» **ENTRIES PROVIDED**:
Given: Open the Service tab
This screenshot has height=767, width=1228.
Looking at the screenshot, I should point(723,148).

==

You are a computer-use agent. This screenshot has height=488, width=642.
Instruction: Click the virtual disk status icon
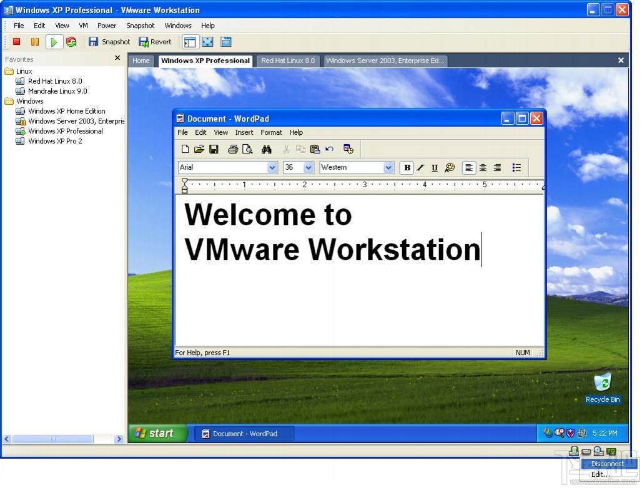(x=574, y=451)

» **TASK TO COMPLETE**: Recast the material from the line containing "Given: Open the Service tab" through the line containing "Looking at the" as a Markdown table. Use two columns, Row for the running number and Text for the line itself, and leave out any blank lines.

» **EXERCISE ANSWER**:
| Row | Text |
|---|---|
| 1 | Given: Open the Service tab |
| 2 | This screenshot has height=767, width=1228. |
| 3 | Looking at the screenshot, I should point(723,148). |